In 995–1015 a new church was built, which kept the original walls. In 1017 the renovated basilica received the relics of Saint Marcellinus of Ancona and Saint Cyriacus. Further enlargement works occurred between the late 12th and the early 13th centuries, with the addition of a transept to obtain a Greek cross plan, and an entrance towards the south-west, resulting in the church now facing the port and the new road entering the city. The transepts were at a higher level than the previous nave, and had apses. The church, previously dedicated to Saint Lawrence, was re-dedicated to Saint Cyriacus the Martyr, the patron saint and (possibly) bishop of Ancona.

In 1883 the basilica underwent a very impressive restoration by Giuseppe Sacconi, future superintendent of the monuments of the Marches and Umbria from 1891 to 1902 and author of the project of the Vittoriano. He restored it to its original austere medieval appearance, eliminating the decorations and overlapping plasters, which over the centuries had altered the original appearance of the church.

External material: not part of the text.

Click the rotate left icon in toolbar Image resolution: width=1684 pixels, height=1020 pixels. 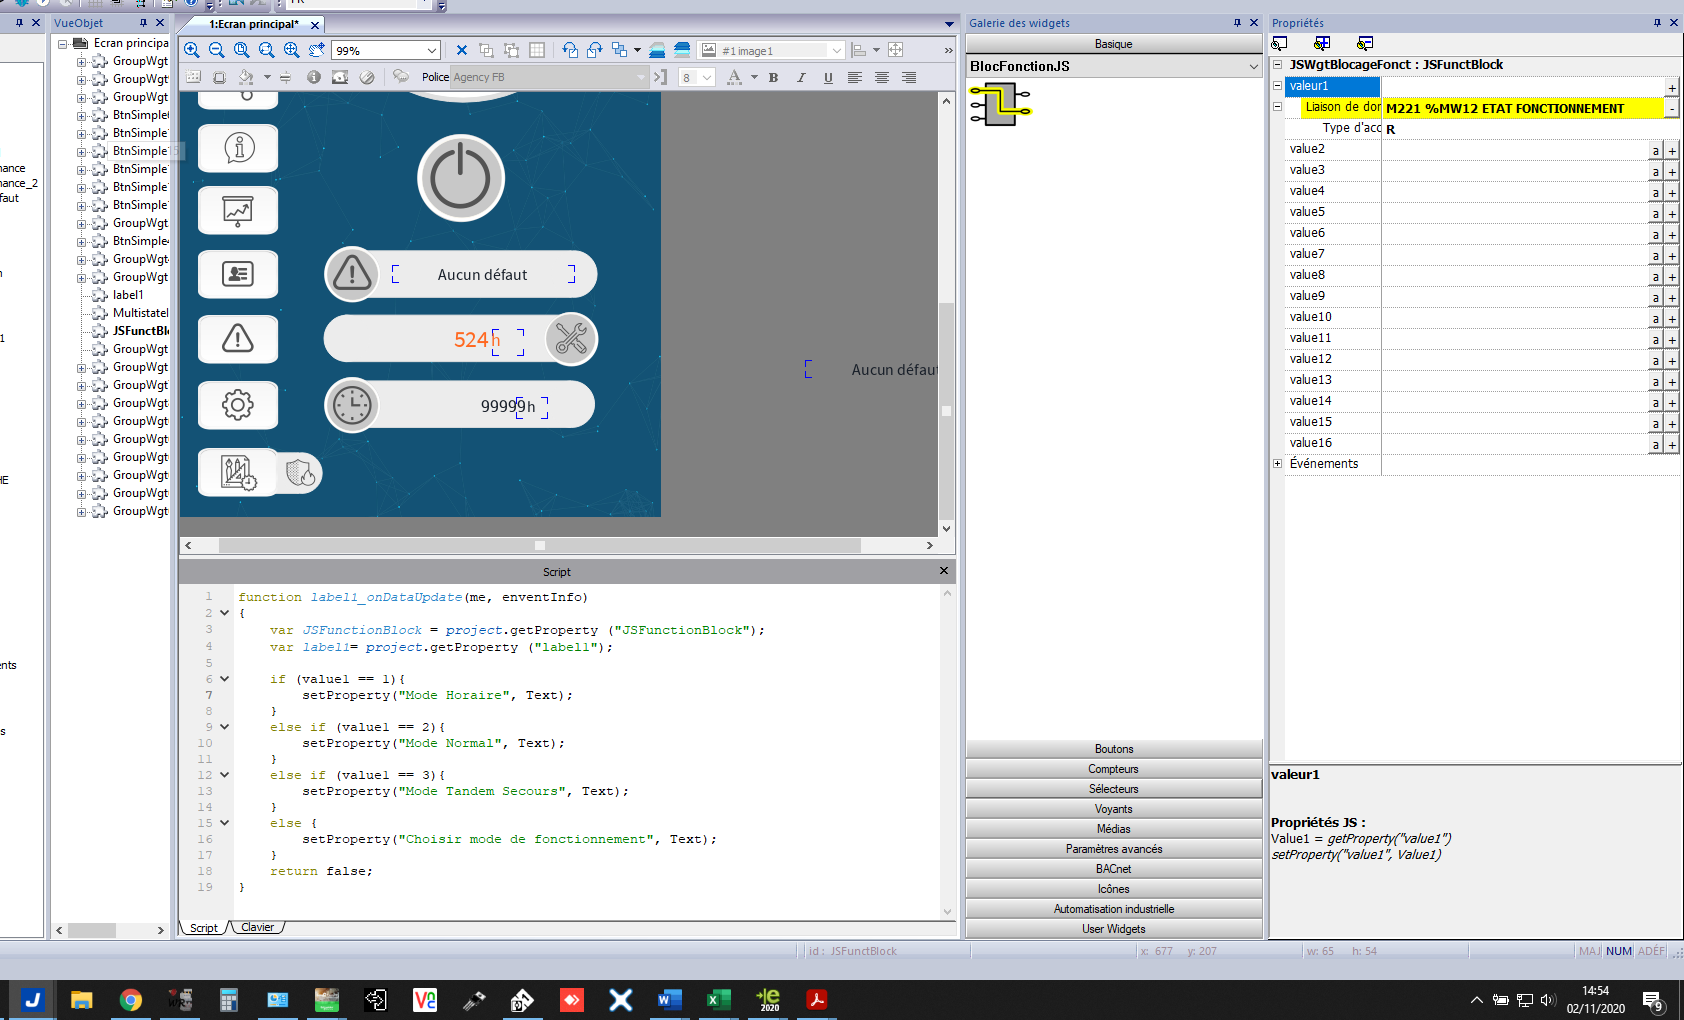(x=570, y=50)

During World War I, on 24 May 1915, the basilica was damaged by a bombardment of the Austro-Hungarian fleet. The damage was restored in 1920, but in World War II Anglo-American aerial bombings destroyed the south transept and the Crypt of Tears under it, along with the art objects housed there. Once the transept was rebuilt, the church was officially reopened in 1951. Further damage was caused by an earthquake in 1972, followed by a new restoration and another official opening in 1977.

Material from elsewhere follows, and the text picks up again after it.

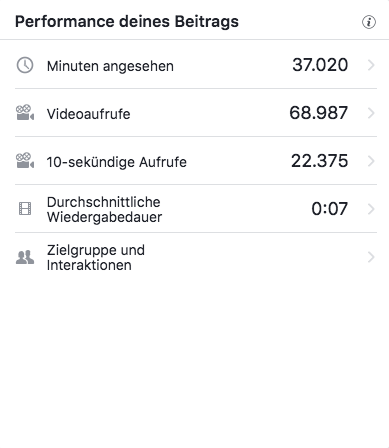
Task: Select the Minuten angesehen label
Action: point(110,66)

In 1926 the cathedral was declared a minor basilica.

Description

Exterior
The edifice is built in white stone from Mount Conero, with apses protruding from the transept's ends and an elevated body, with a dome at the crossing, in correspondence to the nave. All the external surfaces feature a decoration of Lombard bands. The bell tower is in an isolated position. It is mentioned from 1314 and was built above a pre-existing late 13th-century tower.

The façade, divided into three section, is preceded by a wide staircase; above it is a 13th-century Romanesque portal formed by a round arch supported by four columns. The anterior ones stand on lions in Veronese red marble, while the rear ones, added later by Luigi Vanvitelli, are on a simple pedestal.

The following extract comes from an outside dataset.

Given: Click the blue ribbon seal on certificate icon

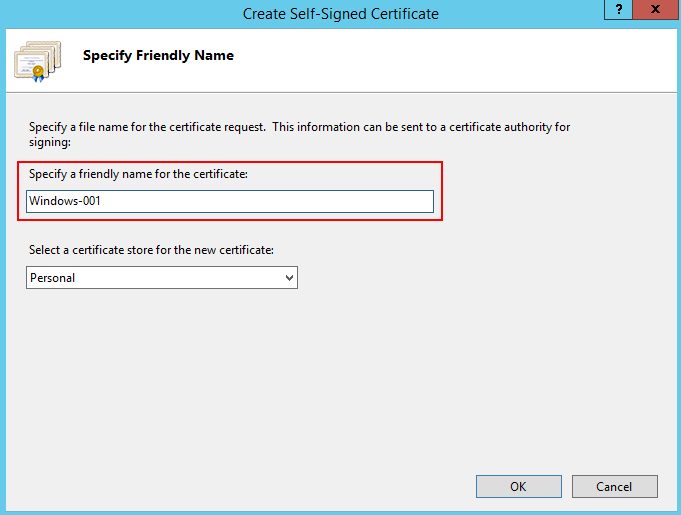Looking at the screenshot, I should 38,74.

Under the arches are four reliefs depicting the symbols of the Evangelists. The portal is attributed to Giorgio da Como (c. 1228), and is in Romanesque-Gothic style, built in Conero white stone from Mount Conero and Veronese red marble. It is decorated by a series of columns holding ogival arches with reliefs of saints' busts, animal figures and vegetable motifs. Above the portal is a large oculus with a Romanesque frame between two single mullioned windows.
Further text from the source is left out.